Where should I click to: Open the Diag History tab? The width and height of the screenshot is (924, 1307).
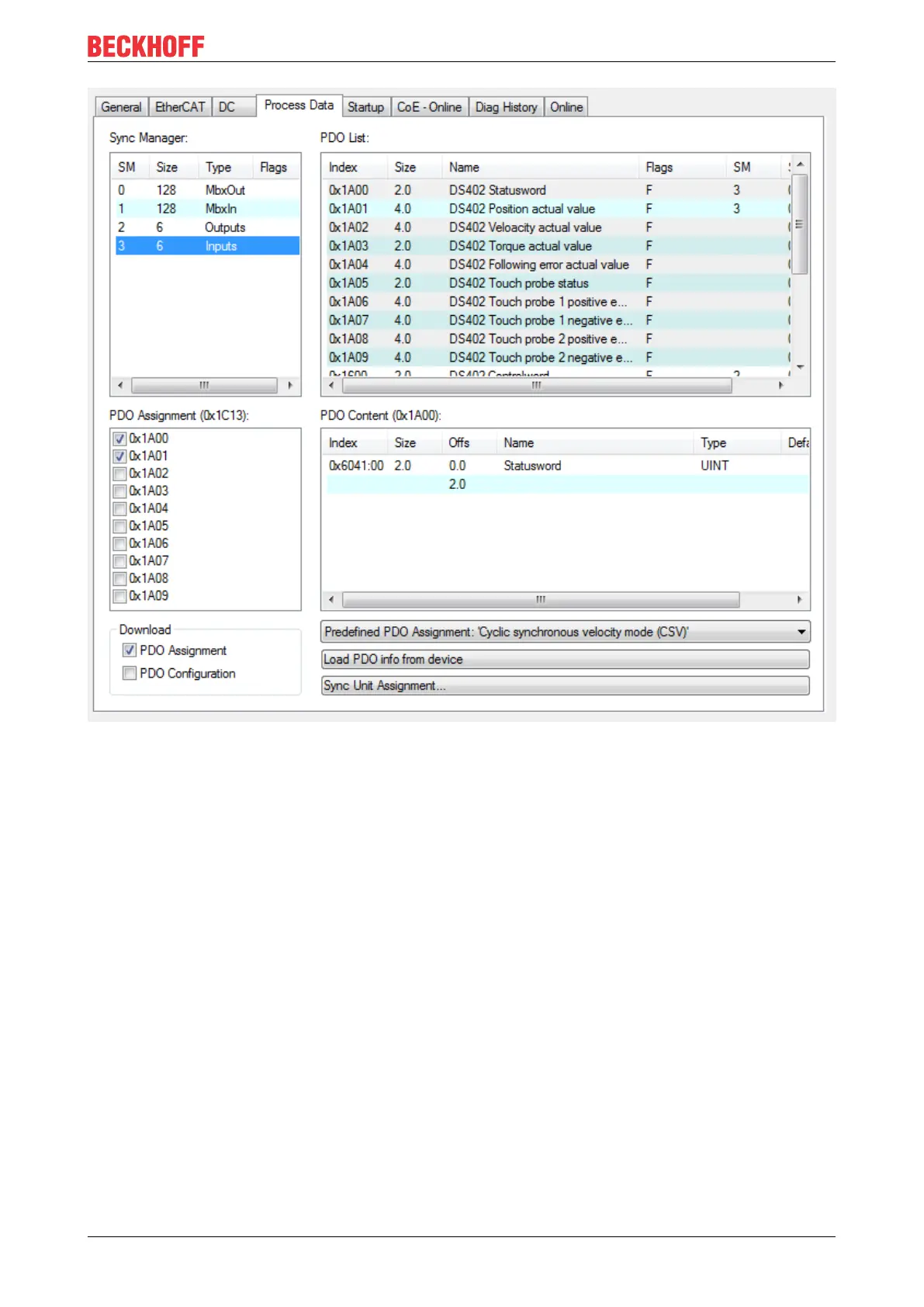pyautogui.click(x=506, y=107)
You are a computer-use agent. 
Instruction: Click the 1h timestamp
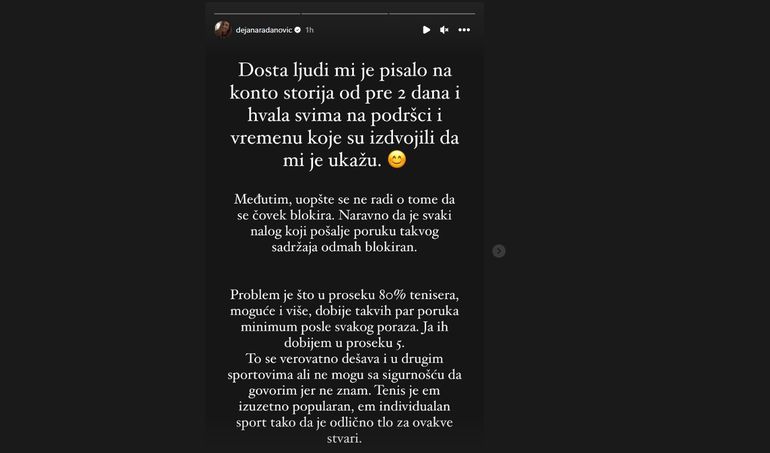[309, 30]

※ ※ ※

#### Activity
For this step, transcribe all the material above exactly and drop the images.

#### Reply
Where should I click to: Open the Diag History tab? The width and height of the screenshot is (924, 1307).
pyautogui.click(x=506, y=107)
You are a computer-use agent. 
Instruction: Click the 1h timestamp
[309, 30]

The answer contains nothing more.